While this is true of LCDs, OLEDs have basically no draw latency, so conceivably they could directly update as the frame buffer was populating like a CRT if the gpu driver and OLED driver allowed it. This would still have tearing though for a modern game, so it is likely that it would need to buffer and draw entire frames at a time, which could still give you only 1 frame of latency. Most of the older games were not updating the positional information of sprites between frames (just using scanlines for raster effects) so there was already 1 frame of latency on input updates.
The N64 had a unified memory architecture, so the frame buffer was just a region of memory within the unified system RAM that was drawn to. The Z buffer was the same way. (assuming the programmer chose to enable to the Z buffer) It was still a frame buffer though.
The scan speed is exactly the same for all screens when driven by the same timings (resolution, blanking, refresh rate), so there is no difference there. Most digital screens have some processing lag, for gaming screens usually 1-4 ms. This doesn't exist in a CRT. LC panels have a pixel response time, somewhere around 1-40 ms depending on the color change, drive mode and panel type ("1 ms" is always a grey-to-grey transition and generally with overdrive). CRT phosphor lights up practically instantly when hit by the electron beam.

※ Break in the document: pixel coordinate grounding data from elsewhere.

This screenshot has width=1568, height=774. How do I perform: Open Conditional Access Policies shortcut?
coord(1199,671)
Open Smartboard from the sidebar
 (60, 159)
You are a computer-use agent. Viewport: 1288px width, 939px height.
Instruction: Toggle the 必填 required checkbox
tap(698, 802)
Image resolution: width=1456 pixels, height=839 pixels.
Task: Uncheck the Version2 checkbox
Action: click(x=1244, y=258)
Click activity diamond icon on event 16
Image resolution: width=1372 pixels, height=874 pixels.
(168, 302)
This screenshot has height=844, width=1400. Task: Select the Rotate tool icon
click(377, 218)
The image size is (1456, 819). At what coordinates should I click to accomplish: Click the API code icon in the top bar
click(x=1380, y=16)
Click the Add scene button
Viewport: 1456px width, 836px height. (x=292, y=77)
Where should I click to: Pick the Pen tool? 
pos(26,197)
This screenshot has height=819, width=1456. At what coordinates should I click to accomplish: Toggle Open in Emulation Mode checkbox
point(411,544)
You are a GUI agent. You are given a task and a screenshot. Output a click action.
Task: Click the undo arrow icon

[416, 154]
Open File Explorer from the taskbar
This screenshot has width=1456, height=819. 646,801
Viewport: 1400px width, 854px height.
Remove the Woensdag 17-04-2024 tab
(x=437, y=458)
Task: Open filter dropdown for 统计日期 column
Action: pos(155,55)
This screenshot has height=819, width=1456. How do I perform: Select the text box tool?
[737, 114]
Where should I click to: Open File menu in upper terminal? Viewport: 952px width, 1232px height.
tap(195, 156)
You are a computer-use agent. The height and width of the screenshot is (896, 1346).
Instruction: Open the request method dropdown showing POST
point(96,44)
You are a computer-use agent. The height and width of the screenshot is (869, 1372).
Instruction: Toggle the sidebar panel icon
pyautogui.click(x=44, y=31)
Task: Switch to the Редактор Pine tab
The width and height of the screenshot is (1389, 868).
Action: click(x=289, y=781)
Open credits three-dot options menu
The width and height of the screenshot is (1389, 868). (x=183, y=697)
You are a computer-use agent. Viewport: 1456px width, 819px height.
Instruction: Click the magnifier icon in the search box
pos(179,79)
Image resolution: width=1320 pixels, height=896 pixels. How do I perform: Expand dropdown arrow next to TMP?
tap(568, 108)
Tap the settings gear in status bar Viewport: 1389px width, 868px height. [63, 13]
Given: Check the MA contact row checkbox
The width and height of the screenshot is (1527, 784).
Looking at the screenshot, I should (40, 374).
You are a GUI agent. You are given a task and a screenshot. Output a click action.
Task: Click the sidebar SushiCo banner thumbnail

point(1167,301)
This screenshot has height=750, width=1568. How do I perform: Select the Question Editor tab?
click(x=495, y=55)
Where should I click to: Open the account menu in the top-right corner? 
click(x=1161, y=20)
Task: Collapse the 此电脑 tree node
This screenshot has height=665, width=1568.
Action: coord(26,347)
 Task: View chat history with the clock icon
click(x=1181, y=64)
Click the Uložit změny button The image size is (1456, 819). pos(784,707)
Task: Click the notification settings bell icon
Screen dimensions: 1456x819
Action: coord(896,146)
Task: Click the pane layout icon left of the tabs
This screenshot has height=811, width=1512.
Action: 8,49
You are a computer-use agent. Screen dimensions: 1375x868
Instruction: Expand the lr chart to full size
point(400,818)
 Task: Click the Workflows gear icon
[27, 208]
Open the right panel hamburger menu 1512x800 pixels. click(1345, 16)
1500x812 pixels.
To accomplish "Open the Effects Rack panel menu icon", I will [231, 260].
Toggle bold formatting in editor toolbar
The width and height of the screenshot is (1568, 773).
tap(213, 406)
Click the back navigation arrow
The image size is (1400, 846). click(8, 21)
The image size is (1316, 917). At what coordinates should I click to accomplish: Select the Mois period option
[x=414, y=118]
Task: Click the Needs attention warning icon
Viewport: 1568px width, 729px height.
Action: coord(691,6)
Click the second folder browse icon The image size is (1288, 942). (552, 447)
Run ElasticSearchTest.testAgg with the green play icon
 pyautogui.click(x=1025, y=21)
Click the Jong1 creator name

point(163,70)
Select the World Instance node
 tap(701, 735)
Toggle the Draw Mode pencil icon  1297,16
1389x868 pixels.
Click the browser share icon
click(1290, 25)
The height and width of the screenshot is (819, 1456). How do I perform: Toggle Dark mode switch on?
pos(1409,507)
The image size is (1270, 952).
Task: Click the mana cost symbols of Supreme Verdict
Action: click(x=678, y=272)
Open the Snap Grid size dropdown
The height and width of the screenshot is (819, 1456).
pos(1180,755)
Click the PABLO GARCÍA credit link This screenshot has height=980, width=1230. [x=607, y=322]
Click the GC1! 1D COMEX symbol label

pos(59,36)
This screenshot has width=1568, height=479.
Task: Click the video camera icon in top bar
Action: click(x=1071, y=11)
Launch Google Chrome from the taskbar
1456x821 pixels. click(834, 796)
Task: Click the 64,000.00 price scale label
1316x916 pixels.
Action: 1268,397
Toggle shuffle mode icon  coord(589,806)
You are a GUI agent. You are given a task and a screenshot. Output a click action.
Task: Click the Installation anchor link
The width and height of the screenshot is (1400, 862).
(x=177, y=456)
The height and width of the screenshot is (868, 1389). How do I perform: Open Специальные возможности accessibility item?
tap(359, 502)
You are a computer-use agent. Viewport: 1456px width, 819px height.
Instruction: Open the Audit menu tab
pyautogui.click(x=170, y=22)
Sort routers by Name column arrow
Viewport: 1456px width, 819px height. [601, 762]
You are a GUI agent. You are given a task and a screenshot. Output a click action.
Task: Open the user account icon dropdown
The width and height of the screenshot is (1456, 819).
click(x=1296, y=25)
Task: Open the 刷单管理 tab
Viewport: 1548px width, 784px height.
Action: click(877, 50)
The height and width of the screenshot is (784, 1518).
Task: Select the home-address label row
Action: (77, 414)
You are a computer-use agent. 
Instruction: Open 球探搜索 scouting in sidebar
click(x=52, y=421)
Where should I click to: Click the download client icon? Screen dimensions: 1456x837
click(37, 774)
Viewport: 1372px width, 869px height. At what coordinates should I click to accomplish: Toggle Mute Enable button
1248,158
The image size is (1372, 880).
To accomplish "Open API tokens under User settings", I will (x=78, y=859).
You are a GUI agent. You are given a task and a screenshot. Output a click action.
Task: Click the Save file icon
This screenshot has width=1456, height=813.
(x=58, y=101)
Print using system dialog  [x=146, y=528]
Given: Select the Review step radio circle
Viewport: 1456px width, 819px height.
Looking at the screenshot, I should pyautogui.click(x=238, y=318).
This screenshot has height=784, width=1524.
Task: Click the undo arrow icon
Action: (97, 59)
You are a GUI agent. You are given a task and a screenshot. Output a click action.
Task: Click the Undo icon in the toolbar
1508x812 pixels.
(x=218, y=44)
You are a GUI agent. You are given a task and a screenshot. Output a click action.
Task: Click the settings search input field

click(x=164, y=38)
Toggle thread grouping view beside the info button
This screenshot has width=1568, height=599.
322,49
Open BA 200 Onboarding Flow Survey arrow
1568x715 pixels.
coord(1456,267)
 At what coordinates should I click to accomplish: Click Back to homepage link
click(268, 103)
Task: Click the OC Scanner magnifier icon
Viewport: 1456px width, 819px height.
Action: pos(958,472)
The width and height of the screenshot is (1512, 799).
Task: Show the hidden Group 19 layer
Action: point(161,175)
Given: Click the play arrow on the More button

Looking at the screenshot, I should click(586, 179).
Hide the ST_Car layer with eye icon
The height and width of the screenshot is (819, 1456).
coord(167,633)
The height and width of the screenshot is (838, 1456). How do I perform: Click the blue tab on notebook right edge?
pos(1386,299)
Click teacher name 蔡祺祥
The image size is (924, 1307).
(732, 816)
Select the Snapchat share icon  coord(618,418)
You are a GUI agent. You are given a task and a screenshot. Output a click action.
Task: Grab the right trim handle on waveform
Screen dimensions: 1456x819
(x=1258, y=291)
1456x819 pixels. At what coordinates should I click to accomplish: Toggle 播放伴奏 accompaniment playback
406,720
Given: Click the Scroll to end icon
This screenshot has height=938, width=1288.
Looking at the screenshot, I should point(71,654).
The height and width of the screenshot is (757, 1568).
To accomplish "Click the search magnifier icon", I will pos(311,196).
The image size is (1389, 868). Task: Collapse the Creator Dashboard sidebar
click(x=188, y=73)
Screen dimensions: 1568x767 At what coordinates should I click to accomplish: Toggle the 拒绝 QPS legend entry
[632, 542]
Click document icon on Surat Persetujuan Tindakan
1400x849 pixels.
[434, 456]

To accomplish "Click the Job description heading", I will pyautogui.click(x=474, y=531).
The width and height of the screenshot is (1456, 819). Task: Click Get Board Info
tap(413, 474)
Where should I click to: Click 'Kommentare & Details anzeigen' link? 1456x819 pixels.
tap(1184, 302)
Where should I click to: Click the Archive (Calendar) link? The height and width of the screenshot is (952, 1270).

So for a given set of timings, you'd always expect the CRT to be faster, because it represents the absolute minimum time-of-flight delay, assuming it is driven by a direct RAMDAC and not by a conversion box buffering an entire frame or significant portions.
Also, you can "move" electron beams at extremely high speeds. Even in a magnetic deflection CRT like the GDM-FW900 the electron beam can move at more than 80 km/s[1]. In some electrostatic deflection systems the speed of light is exceeded: they can draw a dot moving across the face of the CRT that moves at a higher speed than c. This is possible because "the beam" is a fictional object.
[1] 2304 dots across 482 mm with a pixel clock of around 384 MHz means these 2304 dots are covered in about 6 µs; 482 mm/6 µs = 80.3 km/s.
The NES-CRT connection is analog and the screen is drawn line by line, if you connect a digital monitor that will have to be buffered and you get some delay/lag of min 1 frame.
You misunderstand the video. A LCD controller must buffer at least one line, because the LCD matrix is updated line for line, all columns in parallel -- it's a matrix, much like a RAM matrix. However, the video just shows how the LCD is scanned out, it doesn't say anything about the buffering of the controller. A lot of non-gaming LCDs, and virtually all older non-gaming LCDs, buffer an entire frame, even if they are driven in their native mode.
You just can't get that responsiveness anymore.